The most reliable and oldest meteorological data in Cobb dates back to 1960, said Sid King, a forecaster with the National Weather Service.
That's how far back reports have been coming from volunteers at Dobbins Air Reserve Base.
These aren't the quality-controlled numbers from the federal weather agency, King said, but it's the best they have.
Between the meteorological data and newspaper archives, you can get a feel of those bone-chilling records:
1.2 degrees on Jan. 17, 1977
"This weather is killing batteries left right," Pepper Roberts, a salesman at automotive department of the J.C. Penney in Cumberland Mall, said at the time.
Battery sales were up 300 percent.
Factories and schools throughout metro Atlanta closed after pleas from natural gas suppliers. There wasn't enough gas to heat everyone and everything.
Gov. George Busbee asked all Georgians to reduce their thermostats by three degrees.
-0.6 degrees on Dec. 13, 1962
Two days after that record temperature was recorded, The Atlanta Constitution published a story saying 25 people statewide had been killed in weather-related incidents.
Most of the deaths were caused by fires. Cars failed all over Georgia, causing numerous traffic tie-ups and wrecks.
At the time, it was the "bitterest cold wave ever to strike Georgia in December," The Atlanta Constitution wrote.
Cracked pipes and folks without water for days was the norm in metro Atlanta.
-2.6 degrees on Jan. 30, 1966
Two Marietta boys, ages 5 and 7, went out to play and went missing that day.
A search party of 75 people battled subfreezing temperatures for six hours to find the boys. They found them 2½ miles from their home.
They were rushed to Kennestone Hospital as a precaution. By the time they were found at 4 p.m., the temperature was 25 degrees and rapidly dropping.
The day after the record, there were 30 to 40 Dallas homes reported without natural gas for a few hours.
"The shortage was caused by unprecedented demand on our system," Tom Lee, the manager of the city's gas company told The Atlanta Constitution.
He said they "took precautionary steps to see that adequate gas pressure was maintained for two local hospitals and two local nursing homes."
An Austell gas company asked its residential and commercial customers to limit gas use.
Spokesman Art Latimer said "his company's system was not designed for weather under 10 degrees."
-2.7 degrees on Jan. 21, 1985
Like the mercury, crime was also low.
"Criminals are just like everyone else, apparently, they want to say out of bad weather, said Bob Hightower, Cobb's public safety commissioner.

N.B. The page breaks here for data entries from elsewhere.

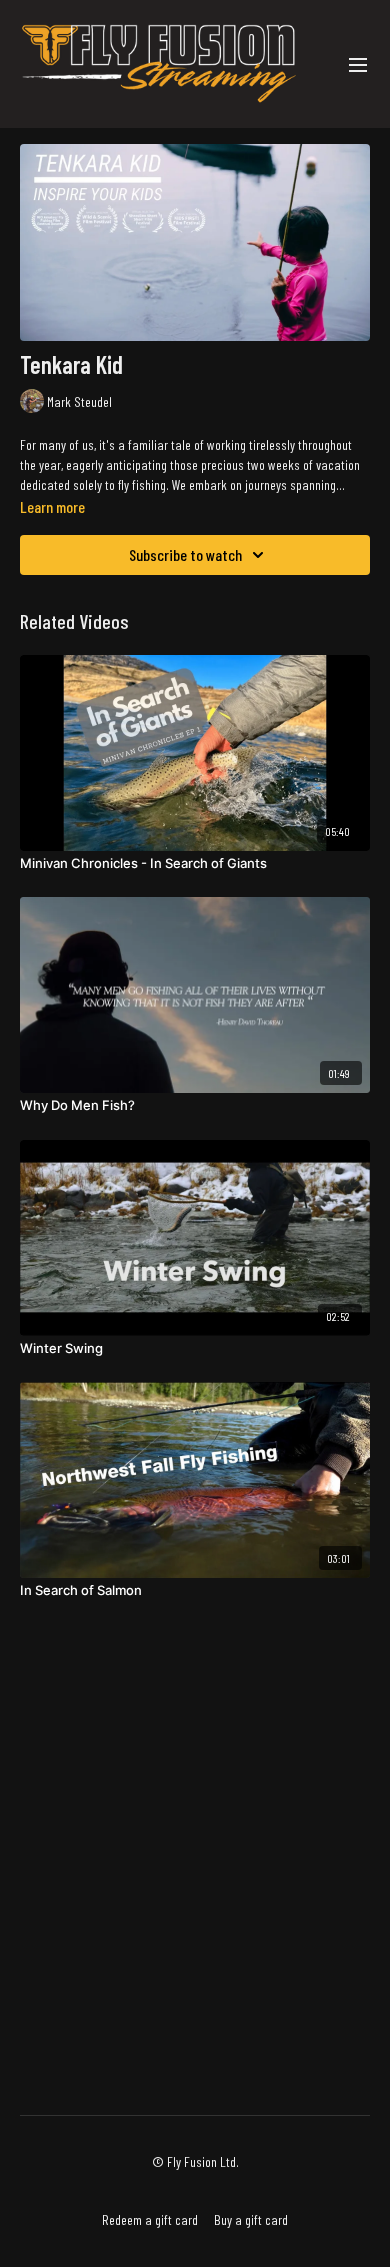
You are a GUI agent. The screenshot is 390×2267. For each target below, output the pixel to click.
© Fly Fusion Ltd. (195, 2162)
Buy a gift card (251, 2219)
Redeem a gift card (150, 2219)
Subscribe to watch (185, 554)
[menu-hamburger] (358, 64)
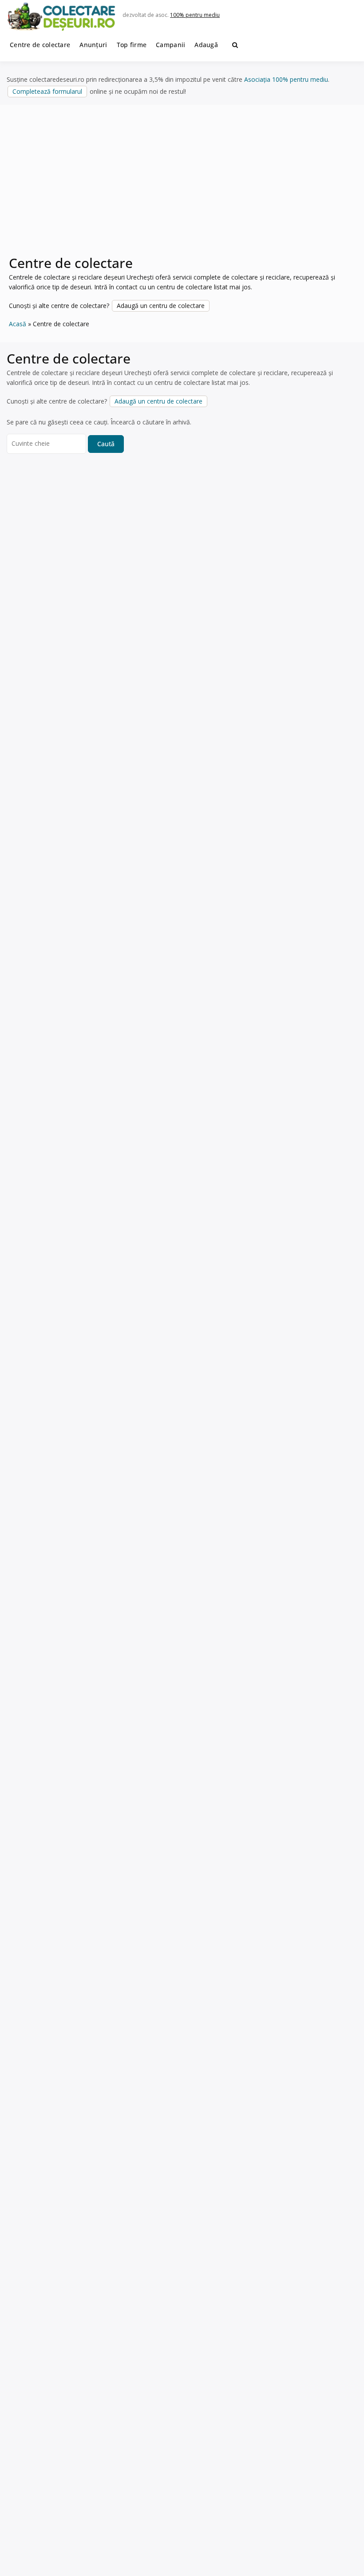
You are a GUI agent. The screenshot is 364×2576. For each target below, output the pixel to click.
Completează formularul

He made another astute observation: "Not too many police agencies will have that many robberies or other major crimes. We will see an increase in assaults, however, if people are trapped in their houses for a few days."
A Cobb police lieutenant said there were six burglaries over the weekend leading into the Monday temperature record. That's about half of what they usually saw.
It seems people also weren't fishing.
Ice formed on Little River, which connects to Allatoona Lake, when the temperature reached 14 a fisherman told the newspaper.
The low in Anchorage, Alaska, about the same time was 27 degrees.
The owner at Mableton's Battery Warehouse & Supply Co. said he'd sold more than 300 car batteries that day.
The next day he sold 200.
He said he had to turn away people pounding at the doors.
-3.6 degrees on Jan. 24, 1963
The Atlanta Constitution called "Georgia's arctic winter storm" the "worst this century."
Four people died on icy roads in the state, the newspaper reported the day of the record.
Cobb's was the only school system in metro Atlanta that closed its schools the day after the record.
On Jan. 29, the newspaper ran a wire story with a headline of "167 Dead in U.S. As Arctic Wave Tightens Grip."
A 20-mile section of the Mississippi froze. Some cities saw more than a hundred inches of snow over a few days.
In case you were wondering, the lowest low in Atlanta's history was -9 on Feb. 13, 1899.